[Testo fornito]

◇ ◇ ◇ ◇ ◇ ◇ ◇

Senso e Rivelazione – Quinta Parte o Postilla
Pubblicato da maelstrom il 17 dicembre 2007
Postilla sui sensi. Dialogo ideale. Scherzo.
Vorrei ringraziarvi per aver prestato attenzione a questo mio ultimo lavoro. Se siete giunti fin qui, avrete probabilmente letto tutta la novella che ha carattere paratattico, sincopato e di ispirazione (che dice questo esaurito? para..che?!?!), oppure siete curiosi di avere qualche informazione in più prima di dedicarvi alla lettura del testo. (sacrosanto, giustissimo dico io, ve le darò se ci riesco!)
Nella prefazione mi rivolgevo a chi la novella la avrebbe letta in ogni caso, qualunque fosse stata l’impressione del testo introduttivo (“testino”, dici la verità ai lettori!) (ok testino è vero, potevo introdurre meglio la novella, ma non volevo annoiare), in questo altro spazio invece – la postilla – dopo i doverosi ringraziamenti, mi rivolgo agli indecisi. Sì! Proprio agli amici che vogliono sapere: ne vale la pena? (sì dico io)
In ogni caso, questo (sì) dovreste essere voi a dirmelo in tutta sincerità, a posteriori, solo dopo aver letto (questo vale per i critici soprattutto, quelli che stroncano un un’opera prima di leggerla, fai solo finta di rivolgerti agli amici, in realtà ti rivolgi a loro) (mi hai fregato, un po’ è vero) ed io sarò ben lieto di accogliere costruttivamente gli elogi o le critiche che puntualmente voi affezionati mi mandate via e-mail o mi esprimete a voce (voi amici vicini). Certamente, se ne vale la pena, si può dire solo dopo la lettura, starà pensando qualcuno, (sei presuntuoso a dire “sì, ne vale la pena.” E caspita che arroganza!) (io immagino che ci sia qualcuno che lo pensa) altri invece diranno che il tempo a disposizione è sempre poco e “investirlo” per leggere qualcosa deve avere un ritorno sicuro (se mi fai perdere mezz’ora a leggere una cavolata, col cavolo che mi leggo il prossimo che scrivi) (sto parlando di investitori di borsa con propensione alta al rischio e altri con propensione bassa al rischio, lo stesso titolo azionario sale e scende, a volte guadagna altre perde…)

◇ ◇ ◇ ◇ ◇ ◇ ◇

[Righe]
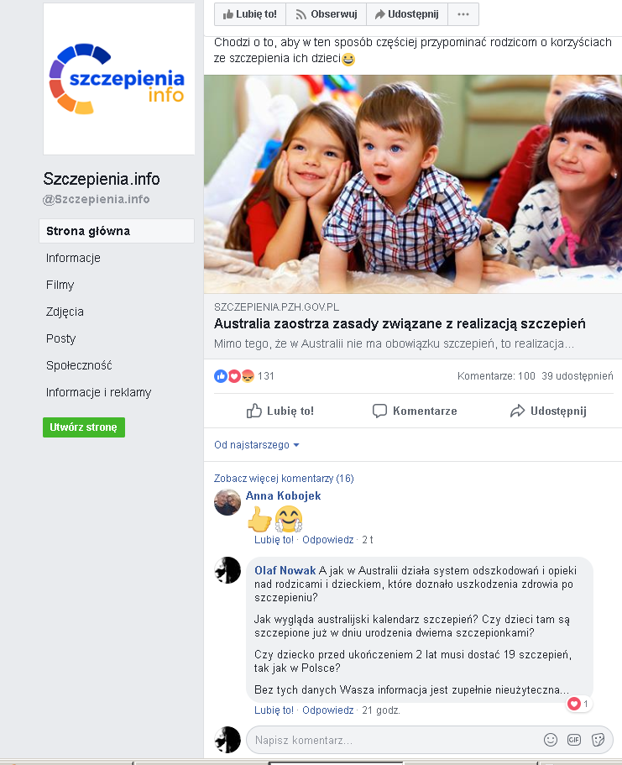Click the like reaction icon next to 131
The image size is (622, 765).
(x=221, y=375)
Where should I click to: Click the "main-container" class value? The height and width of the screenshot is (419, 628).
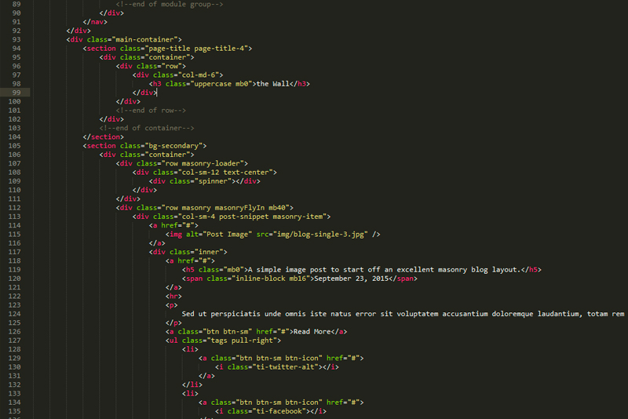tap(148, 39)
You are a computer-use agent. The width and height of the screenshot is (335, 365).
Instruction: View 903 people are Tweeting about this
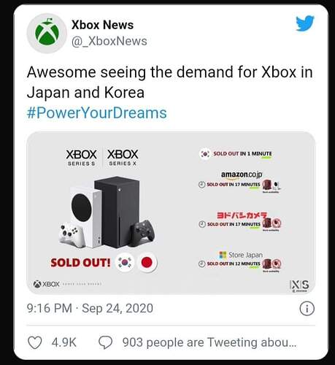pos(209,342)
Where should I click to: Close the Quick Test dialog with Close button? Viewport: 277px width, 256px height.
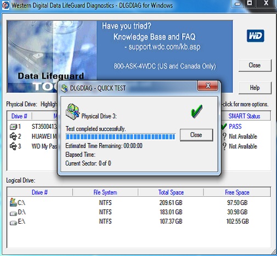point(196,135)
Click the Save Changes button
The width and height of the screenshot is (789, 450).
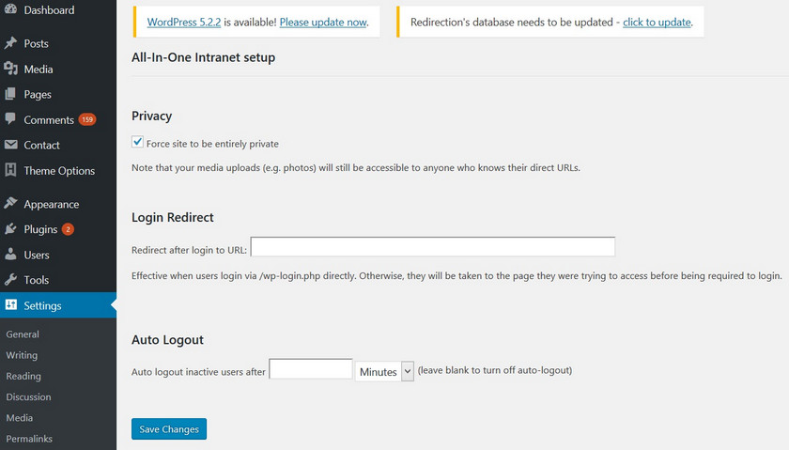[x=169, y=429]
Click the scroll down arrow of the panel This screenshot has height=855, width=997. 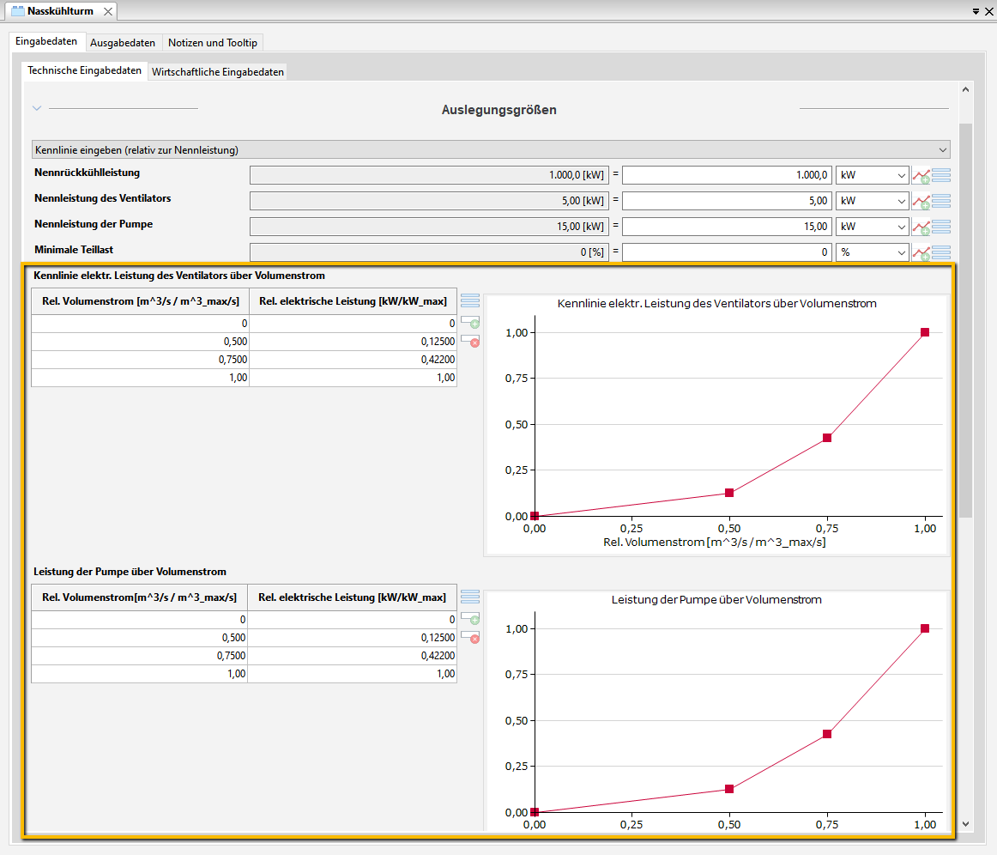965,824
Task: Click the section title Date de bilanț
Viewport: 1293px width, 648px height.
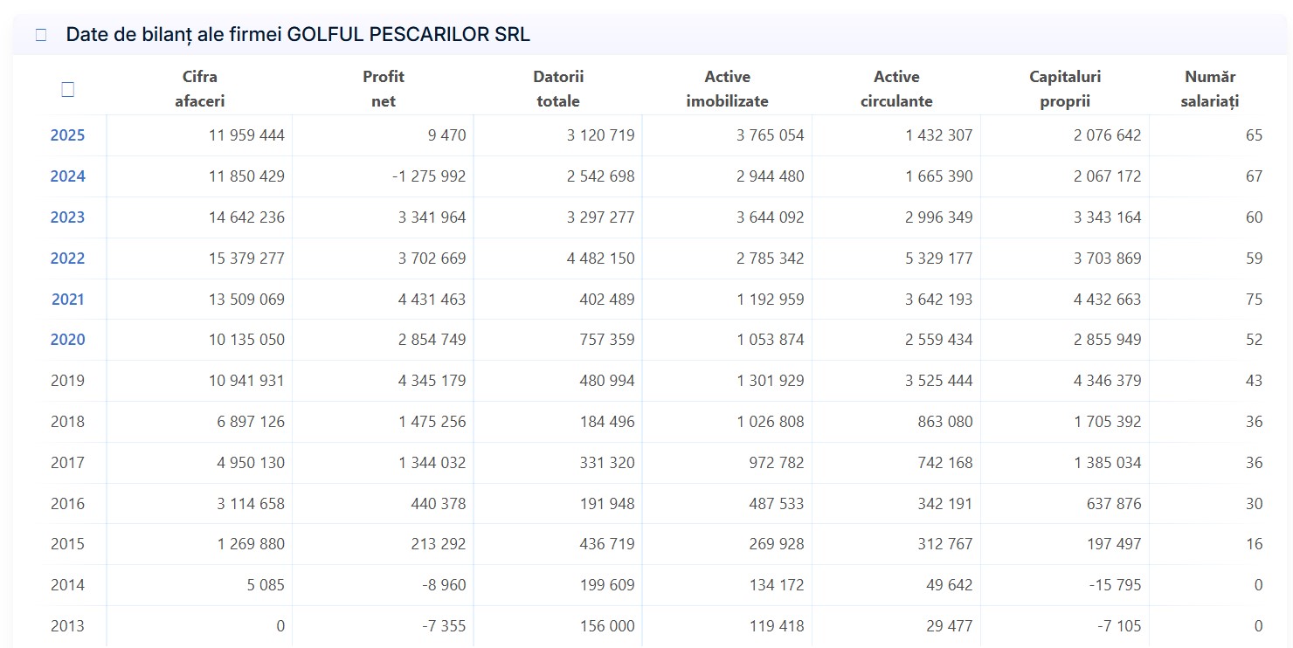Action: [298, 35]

◇ ◇ ◇ ◇ ◇ ◇ ◇

[Consegna 1]
Trascrivi senza modifiche il tratto della postilla che si apre con le parole contenenti "Vorrei ringraziarvi per" e si chiude con "(sì dico io)".
[Consegna 2]
Prosegui la postilla sulla novella a partire dall'ultima frase riportata.

[Risultato esercizio 1]
Vorrei ringraziarvi per aver prestato attenzione a questo mio ultimo lavoro. Se siete giunti fin qui, avrete probabilmente letto tutta la novella che ha carattere paratattico, sincopato e di ispirazione (che dice questo esaurito? para..che?!?!), oppure siete curiosi di avere qualche informazione in più prima di dedicarvi alla lettura del testo. (sacrosanto, giustissimo dico io, ve le darò se ci riesco!)
Nella prefazione mi rivolgevo a chi la novella la avrebbe letta in ogni caso, qualunque fosse stata l’impressione del testo introduttivo (“testino”, dici la verità ai lettori!) (ok testino è vero, potevo introdurre meglio la novella, ma non volevo annoiare), in questo altro spazio invece – la postilla – dopo i doverosi ringraziamenti, mi rivolgo agli indecisi. Sì! Proprio agli amici che vogliono sapere: ne vale la pena? (sì dico io)

[Risultato esercizio 2]
Eccoci di nuovo. Abbiamo “scherzato” con questo dialoghetto immaginario fra l’autore, i lettori e il Leandro della novella che si intromette, se vi è piaciuto questo stile giocoso ed interlocutorio, le frasi fra le righe che esprimono quello che uno dice nella mente senza falso pudore dopo avere pronunciato qualcosa a voce, se vi piacciono battibecco e schiettezza, allora leggerete (o avete già letto) con piacere, stimolo e divertimento questa novella basata su alcune mie passioni-ossessioni e per il resto di pura fantasia (per tua fortuna) (ancora scherzi? Stiamo parlando di una cosa preziosa: il mio tempo libero. Non c’è da scherzare) (ok lo scherzo è finito, se Dio vuole e se le voci stanno zitte, soprattutto) nonché costruita su un crescendo di follia che intensifica l’affollarsi delle voci interiori nella testa confusa del povero Leandro e accelera lo schiarirsi della disinibizione concettuale e verbale. (verboso e antipatico!) (eh! eh! Adesso sei tu lettrice mia, fratello mio che ricominci, io stavo zitto!) Alla fine arriva in Leandro la sconcertata constatazione e presa di coscienza della propria follia che va e viene a periodi.
Lo scritto si occupa, in buona misura, dell’apparato dei sensi umani e della percezione nella chiave del disturbo psichiatrico da cui il personaggio della novella è affetto.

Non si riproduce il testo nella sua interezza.